Usai menyaksikan dua insan yang membuatnya kacau tadi, ia langsung berbalik menuju toilet, tanpa berniat menghampiri. Padahal semua makian ingin ia lontarkan. Cukup ia dan Tuhan yang tahu keadaannya saat ini, jangan orang lain apalagi keluarga.

Setelah puas menumpahkan keluh kesah kepada benda mati itu, dihapusnya sisa air mata yang masih menempel. Dibenahinya pakaian yang berantakan. Di liriknya jam tangan yang menempel pada pergelangan kiri. Seolah sadar ia telah meninggalkan forum bersama yang dosen secara sepihak. Berbalik ia menuju tempat semula.

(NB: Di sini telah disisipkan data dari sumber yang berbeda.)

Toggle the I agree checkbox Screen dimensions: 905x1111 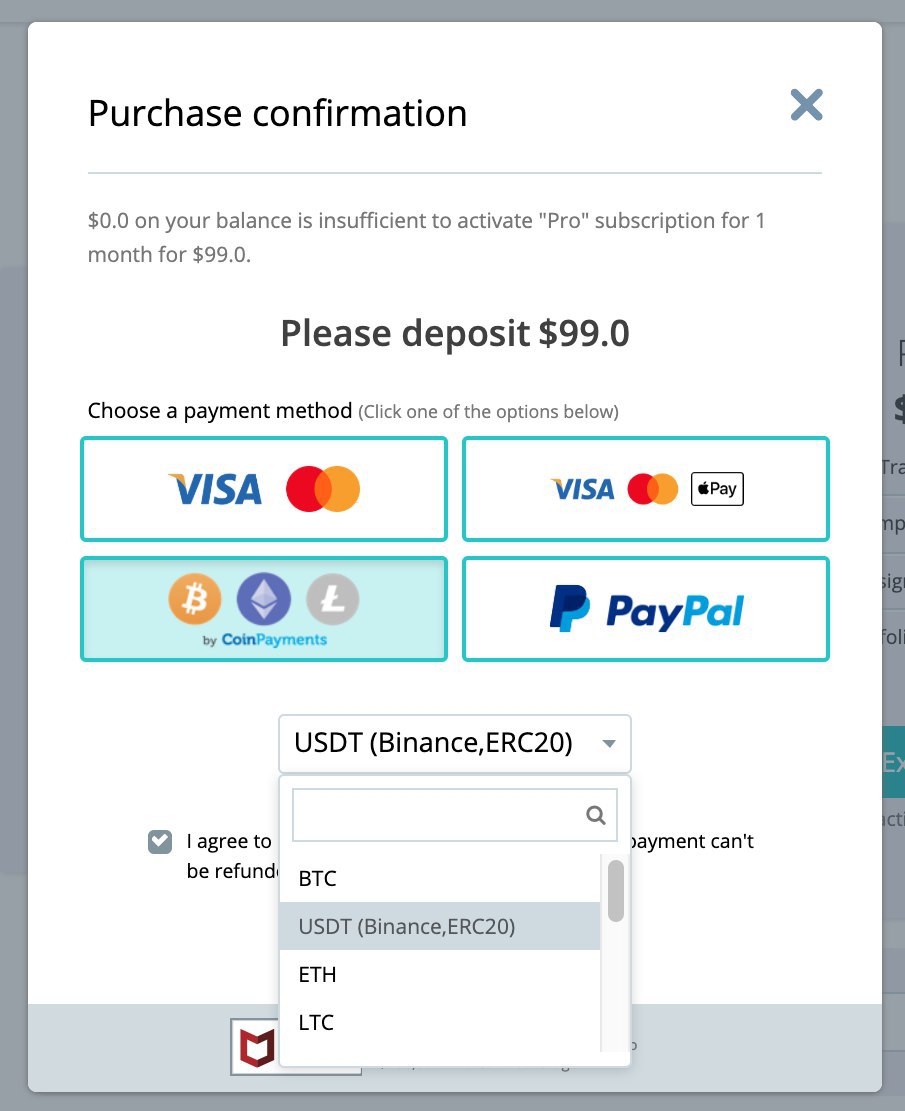(160, 841)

Ketika berjalan menuju meja sambil menunduk. Ditariknya kursi tempat semula, diseruputnya minuman yang tinggal separo hingga tandas. Kegiatan tersebut tidak luput dari pandangan ketiga lelaki di depannya.
Dengan raut heran. Sang dosen terus menatap Seina tanpa mengalihkan pandangan barang sedikitpun. Ia tak menghakimi dan menanyakan, ia telah melihat wanita tangguh di depannya itu hancur. Ia!! Lelaki itu yang menyaksikan kehancuran Seina. Ia juga yang memberi alibi kepada kedua mahasiswa nya ketika menanyakan mengapa Seina lama di toilet. Mengapa ia rela berbohong demi orang yang selalu membuatnya naik darah??
Ia pun tidak tahu dengan dirinya sendiri.

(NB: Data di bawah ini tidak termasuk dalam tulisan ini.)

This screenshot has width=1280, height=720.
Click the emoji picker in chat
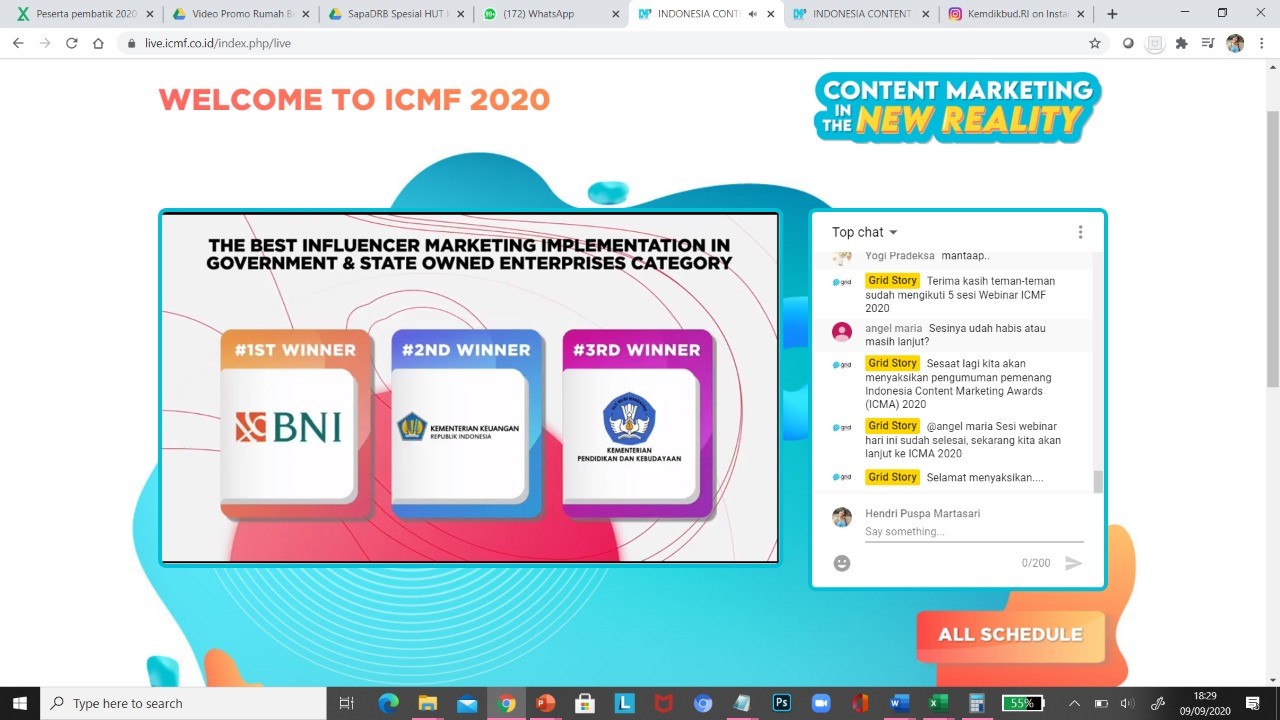842,563
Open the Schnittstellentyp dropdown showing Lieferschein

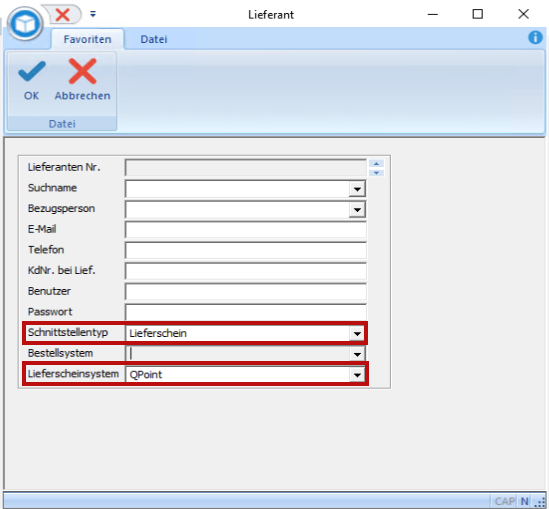pyautogui.click(x=357, y=334)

"Urusan dengan temannya sudah sein?" Kahfi membuka suara.

"Ehhh?" Ucapan Kahfi membuat Seina bingung, ditatapnya Samurey yang terus menatap, seolah mengerti kode sang dosen, ia pun mengangguk mengiyakan.

"Pak saya boleh izin pulang duluan? mendadak ada urusan penting." Seina bertanya sambil membereskan barang.

Samurey tersenyum tipis, tipis sekali mungkin hanya dirinya yang sadar jika ia tersenyum. Ia mengangguk tanda memberi izin.

Seina mengambil tas, lalu disampirkan ke punggung, "Maaf pak jadi enggak bisa sampai selesai." Ucapnya merasa bersalah.

Lalu ia berdiri membungkuk kecil tanda memberi hormat, "Duluan Pak, Kakk."

"Yoii Sein, hati-hati." Rayyan menyahuti, pandangannya masih mengikuti kepergian Seina dengan tanda tanya, tapi ia tak ingin ikut pusing memikirkan.

"Nanti kita kabarin kalo ada informasi tambahan." Kahfi berucap santai seperti tak merasakan aura berbeda Seina.

Seina tersenyum mengganguk lalu beranjak pergi meninggalkan kafe itu.

••••

"Kita akhiri sampai sini saja pertemuan kali ini."

"Hahh??" Rayyan menatap wajah sang dosen bingung, pasalnya mereka sedang membahas hal penting, dan ini baru berapa menit setelah kepergian Seina.

"Ia ini sudah larut, kalian perlu istirahat juga." Samurey membereskan buku, lalu mengeluarkan uang dari dompet, "Ini tolong kalian bayarkan makanan kita." Di serahkan nya enam lembar uang berwarna merah itu.

"Ini enggak kebanyakan Pak?" Kahfi menghitung lembaran uang.

"Tidak, lihat pesanan kalian." Tunjuknya kepada piring kosong di atas meja, "Jika ada kembalian ambilah untuk kalian berdua."

"Yeee." Rayyan bersorak bahagia, menggerak-gerakkan tangan seperti anak kecil.

Samurey beranjak, tergesa-gesa keluar kafe. Diedarkannya pandangan mencari seseorang. Perasaannya tak tenang.

"Mana dia? Apakah sudah pergi?".

Kepalanya berhenti ketika manik matanya menangkap sosok perempuan yang sedang berjongkok di trotoar. Kepalanya menunduk dibenamkan pada lipatan kedua kaki yang di tekuk. Jujur hati Samurey ikut sakit melihatnya. Mungkin ini rasa empati kepada sesama manusia elaknya.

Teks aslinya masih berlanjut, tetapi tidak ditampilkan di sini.